I Shipped an AI Feature That Users Loved But I Couldn't Prove Was Working
We launched an AI-powered content summarization feature at Sonic Linker in month two. Usage spiked immediately. People were running hundreds of summaries a day. Retention improved. Everything looked great on the dashboard.
Then our CEO asked a simple question: "How do we know the summaries are actually good?"
I froze. I had DAU charts, I had feature adoption rates, I had session length. But I had no idea if the AI was producing garbage that people were too polite to complain about, or if it was genuinely useful.
This is the core problem with AI product metrics. Traditional software either works or it doesn't. A button clicks or it errors out. But AI outputs exist on a spectrum. A summary can be technically accurate but miss the point. It can be concise but leave out critical context. And worst of all, different users need different things from the same feature.
I Started With the Wrong Proxy Metrics
My first instinct was to track engagement as a proxy for quality. If people kept using it, it must be working, right?
Wrong. I learned this when I actually sat down with five users and watched them work. Three of them were regenerating summaries multiple times because the first output was too vague. They were engaged, sure. But they were engaged because the feature wasn't working well enough the first time.
Another user was copying summaries into their notes without reading them. High usage, zero value. They just liked having something in the document.
Engagement told me nothing about whether the AI was doing its job.
What Actually Worked: Layering Behavioral Signals
I stopped looking for one perfect metric and started building a scorecard of signals that, together, told me if quality was improving or degrading.
Regeneration rate became my canary in the coal mine. If more than 25% of summaries were being regenerated, something was wrong. Either the prompt was off, or the model was hallucinating, or we weren't giving it enough context. This number dropped from 31% to 18% over six weeks as we tuned the feature.
Time to first edit mattered more than I expected. If users immediately started editing the output, the AI wasn't landing close enough to what they needed. If they copied it verbatim and moved on, that was either a sign of trust or apathy. But if they paused, read it, made minor tweaks, and used it, that was the sweet spot. We tracked median time between generation and first edit. Ideal range: 8 to 20 seconds.
I added a dead simple thumbs up/down after every output. No explanation required, just one click. Response rate was low (about 12%), but the people who responded were the power users. Their feedback correlated strongly with feature retention. When thumbs down rate crossed 15%, I knew we had a model drift or prompt issue.
The most underrated signal: did they come back tomorrow? Not to the product, to the specific feature. Day 1 retention on the AI tool was 68%. Day 7 was 41%. That gap told me the feature was interesting but not reliable enough to become a habit. We focused fixes on consistency, not capability. Day 7 retention hit 52% two months later.
I Also Ran Blind Taste Tests Every Two Weeks
This sounds manual and painful, but it was the only way to catch model degradation before users did. Every two weeks, I took 20 random inputs from production, ran them through the current model, and compared outputs to the previous version.

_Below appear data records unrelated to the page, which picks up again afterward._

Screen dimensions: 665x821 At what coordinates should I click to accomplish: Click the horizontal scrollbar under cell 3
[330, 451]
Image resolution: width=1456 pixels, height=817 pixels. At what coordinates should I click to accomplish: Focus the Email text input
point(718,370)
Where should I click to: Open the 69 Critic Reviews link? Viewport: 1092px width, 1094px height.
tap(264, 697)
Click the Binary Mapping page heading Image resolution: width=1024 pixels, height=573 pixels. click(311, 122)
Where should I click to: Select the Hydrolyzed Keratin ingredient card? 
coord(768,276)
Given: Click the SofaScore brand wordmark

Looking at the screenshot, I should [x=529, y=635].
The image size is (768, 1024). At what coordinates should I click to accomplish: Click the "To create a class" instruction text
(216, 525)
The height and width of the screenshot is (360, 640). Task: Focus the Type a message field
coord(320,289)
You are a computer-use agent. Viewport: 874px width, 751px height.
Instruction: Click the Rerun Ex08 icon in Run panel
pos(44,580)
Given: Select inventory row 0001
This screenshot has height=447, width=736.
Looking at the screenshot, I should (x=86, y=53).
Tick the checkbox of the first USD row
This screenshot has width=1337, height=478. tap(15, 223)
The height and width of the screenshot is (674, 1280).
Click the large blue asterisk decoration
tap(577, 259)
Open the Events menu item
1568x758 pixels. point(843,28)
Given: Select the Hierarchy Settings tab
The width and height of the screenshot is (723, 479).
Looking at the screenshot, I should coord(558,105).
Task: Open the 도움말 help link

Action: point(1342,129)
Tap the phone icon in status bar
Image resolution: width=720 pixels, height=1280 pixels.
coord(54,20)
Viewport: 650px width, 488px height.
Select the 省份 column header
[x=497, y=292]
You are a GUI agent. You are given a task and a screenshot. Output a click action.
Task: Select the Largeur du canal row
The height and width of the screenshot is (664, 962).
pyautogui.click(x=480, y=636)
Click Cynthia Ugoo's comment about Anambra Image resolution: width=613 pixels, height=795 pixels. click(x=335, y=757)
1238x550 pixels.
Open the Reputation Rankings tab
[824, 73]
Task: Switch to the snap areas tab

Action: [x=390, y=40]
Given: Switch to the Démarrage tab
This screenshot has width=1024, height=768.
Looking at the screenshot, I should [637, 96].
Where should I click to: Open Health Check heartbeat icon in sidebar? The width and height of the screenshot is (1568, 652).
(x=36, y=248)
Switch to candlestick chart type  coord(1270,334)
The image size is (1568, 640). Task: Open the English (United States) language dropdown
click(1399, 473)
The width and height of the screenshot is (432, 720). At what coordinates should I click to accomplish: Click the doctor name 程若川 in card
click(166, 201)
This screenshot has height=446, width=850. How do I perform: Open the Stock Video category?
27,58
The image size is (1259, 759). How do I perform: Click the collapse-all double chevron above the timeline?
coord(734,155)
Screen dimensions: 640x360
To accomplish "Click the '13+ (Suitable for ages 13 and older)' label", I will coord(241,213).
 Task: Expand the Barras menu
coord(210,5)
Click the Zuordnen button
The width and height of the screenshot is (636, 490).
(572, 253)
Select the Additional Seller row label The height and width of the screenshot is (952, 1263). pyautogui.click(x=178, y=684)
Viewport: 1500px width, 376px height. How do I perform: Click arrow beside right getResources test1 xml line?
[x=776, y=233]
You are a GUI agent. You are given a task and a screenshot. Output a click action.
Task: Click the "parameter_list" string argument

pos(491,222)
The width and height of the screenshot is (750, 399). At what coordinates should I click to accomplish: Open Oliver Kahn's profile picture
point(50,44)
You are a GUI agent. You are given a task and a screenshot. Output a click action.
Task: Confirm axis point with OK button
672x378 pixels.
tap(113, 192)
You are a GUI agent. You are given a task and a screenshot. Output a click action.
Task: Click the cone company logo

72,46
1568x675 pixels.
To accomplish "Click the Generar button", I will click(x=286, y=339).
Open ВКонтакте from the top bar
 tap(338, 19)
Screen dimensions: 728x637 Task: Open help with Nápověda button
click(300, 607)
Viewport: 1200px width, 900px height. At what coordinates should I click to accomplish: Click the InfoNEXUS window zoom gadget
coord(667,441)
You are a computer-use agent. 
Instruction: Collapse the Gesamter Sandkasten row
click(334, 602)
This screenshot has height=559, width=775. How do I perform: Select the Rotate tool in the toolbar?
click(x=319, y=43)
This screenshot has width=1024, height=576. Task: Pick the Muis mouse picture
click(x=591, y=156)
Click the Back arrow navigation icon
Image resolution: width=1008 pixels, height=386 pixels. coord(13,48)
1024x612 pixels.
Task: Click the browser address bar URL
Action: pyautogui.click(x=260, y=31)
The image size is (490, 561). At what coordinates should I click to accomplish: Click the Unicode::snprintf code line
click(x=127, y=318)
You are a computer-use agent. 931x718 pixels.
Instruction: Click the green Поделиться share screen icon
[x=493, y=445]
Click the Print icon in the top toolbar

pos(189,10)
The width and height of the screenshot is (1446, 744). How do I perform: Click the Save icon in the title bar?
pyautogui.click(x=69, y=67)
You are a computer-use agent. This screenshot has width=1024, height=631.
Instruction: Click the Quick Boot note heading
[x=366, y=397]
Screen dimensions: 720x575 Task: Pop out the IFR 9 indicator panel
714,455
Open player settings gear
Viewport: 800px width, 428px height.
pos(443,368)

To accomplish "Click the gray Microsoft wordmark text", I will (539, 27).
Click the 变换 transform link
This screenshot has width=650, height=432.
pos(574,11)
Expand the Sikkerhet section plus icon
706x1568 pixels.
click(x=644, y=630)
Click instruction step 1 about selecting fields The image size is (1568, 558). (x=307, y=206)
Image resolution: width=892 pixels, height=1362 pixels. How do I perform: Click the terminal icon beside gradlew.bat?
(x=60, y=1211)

I didn't judge them myself. I sent them to three users (rotated every month) and asked: which one is better? No context on which was which. If the new model lost more than 30% of head to head comparisons, we didn't ship it. This saved us twice from pushing updates that benchmarked better on paper but performed worse on our actual use cases.
The Real Lesson: AI Quality Is a Relationship, Not a Score
You can't measure AI product value the way you measure a SaaS dashboard. There's no single number that tells you it's working. You need a constellation of signals, some quantitative, some qualitative, and you need to watch how they move together.
At Sonic Linker, I built a simple weekly review: regeneration rate, time to edit, thumbs down %, Day 7 retention, and notes from blind tests. If three of those five were trending wrong, we had a quality problem. If four were trending right, we were onto something.
The output is fuzzy. But the measurement doesn't have to be.